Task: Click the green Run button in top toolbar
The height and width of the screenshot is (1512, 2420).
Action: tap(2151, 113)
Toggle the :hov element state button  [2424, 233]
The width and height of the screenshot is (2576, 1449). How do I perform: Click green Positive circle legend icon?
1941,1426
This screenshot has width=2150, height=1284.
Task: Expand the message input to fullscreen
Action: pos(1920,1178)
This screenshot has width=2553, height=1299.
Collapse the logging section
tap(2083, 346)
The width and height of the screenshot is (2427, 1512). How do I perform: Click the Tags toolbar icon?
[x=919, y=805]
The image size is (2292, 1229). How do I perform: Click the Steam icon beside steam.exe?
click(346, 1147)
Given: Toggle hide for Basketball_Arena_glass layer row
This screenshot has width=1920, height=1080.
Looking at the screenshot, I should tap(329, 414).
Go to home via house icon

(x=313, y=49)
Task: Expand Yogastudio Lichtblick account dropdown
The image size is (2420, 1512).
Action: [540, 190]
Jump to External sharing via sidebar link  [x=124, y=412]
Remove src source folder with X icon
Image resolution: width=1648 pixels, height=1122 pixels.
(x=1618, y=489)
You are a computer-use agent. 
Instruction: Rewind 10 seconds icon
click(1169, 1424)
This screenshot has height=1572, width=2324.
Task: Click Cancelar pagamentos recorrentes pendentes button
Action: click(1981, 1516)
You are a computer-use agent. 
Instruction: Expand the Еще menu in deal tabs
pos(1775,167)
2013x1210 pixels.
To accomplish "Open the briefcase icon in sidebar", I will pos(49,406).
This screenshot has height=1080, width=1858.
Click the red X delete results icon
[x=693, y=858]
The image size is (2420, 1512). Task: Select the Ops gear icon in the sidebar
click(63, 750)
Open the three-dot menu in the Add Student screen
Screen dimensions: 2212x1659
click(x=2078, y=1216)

══════

* TASK STATEMENT *
All the lines above should be written out once more, exactly.

* YOUR SOLUTION *
Task: Click the green Run button in top toolbar
The height and width of the screenshot is (1512, 2420).
Action: tap(2151, 113)
Toggle the :hov element state button  [2424, 233]
The width and height of the screenshot is (2576, 1449). How do I perform: Click green Positive circle legend icon?
1941,1426
This screenshot has width=2150, height=1284.
Task: Expand the message input to fullscreen
Action: pos(1920,1178)
This screenshot has width=2553, height=1299.
Collapse the logging section
tap(2083, 346)
The width and height of the screenshot is (2427, 1512). How do I perform: Click the Tags toolbar icon?
[x=919, y=805]
The image size is (2292, 1229). How do I perform: Click the Steam icon beside steam.exe?
click(346, 1147)
Given: Toggle hide for Basketball_Arena_glass layer row
This screenshot has width=1920, height=1080.
Looking at the screenshot, I should tap(329, 414).
Go to home via house icon

(x=313, y=49)
Task: Expand Yogastudio Lichtblick account dropdown
The image size is (2420, 1512).
Action: [540, 190]
Jump to External sharing via sidebar link  [x=124, y=412]
Remove src source folder with X icon
Image resolution: width=1648 pixels, height=1122 pixels.
(x=1618, y=489)
You are a computer-use agent. 
Instruction: Rewind 10 seconds icon
click(1169, 1424)
This screenshot has height=1572, width=2324.
Task: Click Cancelar pagamentos recorrentes pendentes button
Action: click(1981, 1516)
You are a computer-use agent. 
Instruction: Expand the Еще menu in deal tabs
pos(1775,167)
2013x1210 pixels.
To accomplish "Open the briefcase icon in sidebar", I will pos(49,406).
This screenshot has height=1080, width=1858.
Click the red X delete results icon
[x=693, y=858]
The image size is (2420, 1512). Task: Select the Ops gear icon in the sidebar
click(63, 750)
Open the three-dot menu in the Add Student screen
Screen dimensions: 2212x1659
click(x=2078, y=1216)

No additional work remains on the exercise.